- [Given passage]
━━━━━━━━━━
NX wasn't all mushy either. It picked its moments, and did so with perfect vigor. Intertwined were moments of humor, sometimes laugh out loud, sometimes feel-good with a smile. Joshua Brand and David Falsey found a way to work your emotions, tugging on them like a heartstring. You really fall in love with the characters. Never have I seen a show where you cared so much about what happened to them, with many elements of surprises. I found myself even weeping with Maurice (probably the coldest of the main characters) when he mourned his brother during a Kaddish that Joel was giving in remembrance to his Uncle Manny. You know why? Because you learned of his brother's passing and how it affected Maurice throughout the series. You really felt his pain. As well, I laughed out loud when Joel was being accused of being a Russian spy by the town when they were sick or when a recently squished Rick was brought in on the satellite that killed him during his funeral. I couldn't help but smile when after a picture was taken of everyone at Joel's house; they just scanned over it while Chris talked about being a community and what it means to be neighborly.
━━━━━━━━━━
- [Provided data]
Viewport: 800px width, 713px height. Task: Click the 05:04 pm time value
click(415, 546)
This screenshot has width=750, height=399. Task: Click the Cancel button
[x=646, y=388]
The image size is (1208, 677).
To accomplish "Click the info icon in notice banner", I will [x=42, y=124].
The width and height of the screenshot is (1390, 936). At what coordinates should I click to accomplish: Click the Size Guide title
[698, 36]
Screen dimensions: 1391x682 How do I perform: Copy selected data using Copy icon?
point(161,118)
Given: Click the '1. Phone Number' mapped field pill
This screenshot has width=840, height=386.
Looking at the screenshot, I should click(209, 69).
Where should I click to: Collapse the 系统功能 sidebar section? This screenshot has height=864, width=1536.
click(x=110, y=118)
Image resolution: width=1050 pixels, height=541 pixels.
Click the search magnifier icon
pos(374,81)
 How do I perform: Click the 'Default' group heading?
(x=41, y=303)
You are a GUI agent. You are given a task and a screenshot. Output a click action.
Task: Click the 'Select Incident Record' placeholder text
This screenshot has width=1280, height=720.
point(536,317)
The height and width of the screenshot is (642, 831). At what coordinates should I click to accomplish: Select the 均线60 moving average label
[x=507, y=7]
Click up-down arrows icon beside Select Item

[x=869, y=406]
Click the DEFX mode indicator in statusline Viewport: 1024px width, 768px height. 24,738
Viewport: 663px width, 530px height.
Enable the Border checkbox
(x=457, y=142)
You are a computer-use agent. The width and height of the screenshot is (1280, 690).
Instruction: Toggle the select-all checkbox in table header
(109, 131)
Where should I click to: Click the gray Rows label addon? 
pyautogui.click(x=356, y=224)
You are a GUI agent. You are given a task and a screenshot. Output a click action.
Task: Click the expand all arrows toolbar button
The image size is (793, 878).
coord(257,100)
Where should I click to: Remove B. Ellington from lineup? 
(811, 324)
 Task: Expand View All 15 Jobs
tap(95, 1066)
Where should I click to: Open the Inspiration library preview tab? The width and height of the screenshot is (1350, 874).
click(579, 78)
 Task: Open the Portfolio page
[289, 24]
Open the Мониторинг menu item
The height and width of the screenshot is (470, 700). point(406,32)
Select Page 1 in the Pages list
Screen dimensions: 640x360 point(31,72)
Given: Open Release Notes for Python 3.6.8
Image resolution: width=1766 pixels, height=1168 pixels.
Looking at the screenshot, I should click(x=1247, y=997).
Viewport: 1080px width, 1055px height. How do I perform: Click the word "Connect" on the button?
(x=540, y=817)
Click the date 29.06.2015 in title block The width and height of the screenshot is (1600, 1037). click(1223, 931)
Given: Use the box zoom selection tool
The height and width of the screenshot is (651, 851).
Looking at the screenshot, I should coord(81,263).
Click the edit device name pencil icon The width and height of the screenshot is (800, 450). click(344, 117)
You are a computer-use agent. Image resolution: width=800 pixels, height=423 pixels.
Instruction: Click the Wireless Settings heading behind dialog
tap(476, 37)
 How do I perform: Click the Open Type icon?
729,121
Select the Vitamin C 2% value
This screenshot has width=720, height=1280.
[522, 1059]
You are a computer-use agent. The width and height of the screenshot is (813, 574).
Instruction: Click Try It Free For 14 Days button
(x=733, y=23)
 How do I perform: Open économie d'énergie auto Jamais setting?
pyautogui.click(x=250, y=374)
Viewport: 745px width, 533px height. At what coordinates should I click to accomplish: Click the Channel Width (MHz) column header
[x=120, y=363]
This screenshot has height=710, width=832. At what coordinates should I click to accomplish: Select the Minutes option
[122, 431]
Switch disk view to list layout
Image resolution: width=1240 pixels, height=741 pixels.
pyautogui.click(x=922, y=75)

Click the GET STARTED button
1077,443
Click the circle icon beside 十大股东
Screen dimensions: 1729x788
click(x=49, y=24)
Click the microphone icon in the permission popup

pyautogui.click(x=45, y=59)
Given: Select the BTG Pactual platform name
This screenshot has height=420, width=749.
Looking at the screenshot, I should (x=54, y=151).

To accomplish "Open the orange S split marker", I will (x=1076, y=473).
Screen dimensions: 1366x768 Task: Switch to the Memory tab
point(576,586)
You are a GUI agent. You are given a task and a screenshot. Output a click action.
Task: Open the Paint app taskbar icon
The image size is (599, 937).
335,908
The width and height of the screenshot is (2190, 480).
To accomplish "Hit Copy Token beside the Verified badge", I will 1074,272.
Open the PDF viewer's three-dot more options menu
━━━━━━━━━━
- [Prompt] Pick up the review of the TV show NX after its last sentence and keep writing it.

- [Expected output]
This show really taught me a lot, too. I learned of Shittake mushrooms, good French wines, Ingmar Bergman, tribal customs and stories, and clarified butter. I began watching this show in my mid-twenties when it was aired on A&E. I was just discovering the world around me and became a major influence on how I think and act now. I never knew a show that did as much research on things as this. They dig out obscure information that is true. They writers really did their homework and delivered with results. I wish there could be more creative writing in an era where reality shows and asinine sitcoms dominate the airwaves.
If you get the chance, do yourself a favor. Watch NX, and do it from the beginning. You'll be treated to hours of enjoyment. Especially Chris Steven's diatribes, which gave you moments of reflection. I have every episode on tape and watch it over and over. Everyone I've turned on to this show ends up loving it. One person even dreamt (in their sleep) about being there from time to time. I have shared that same experience. It usually comes when I haven't watched it in a while. I guess you can say I get withdrawal symptoms. Northern Exposure is addicting. A kind of drug I love being addicted to.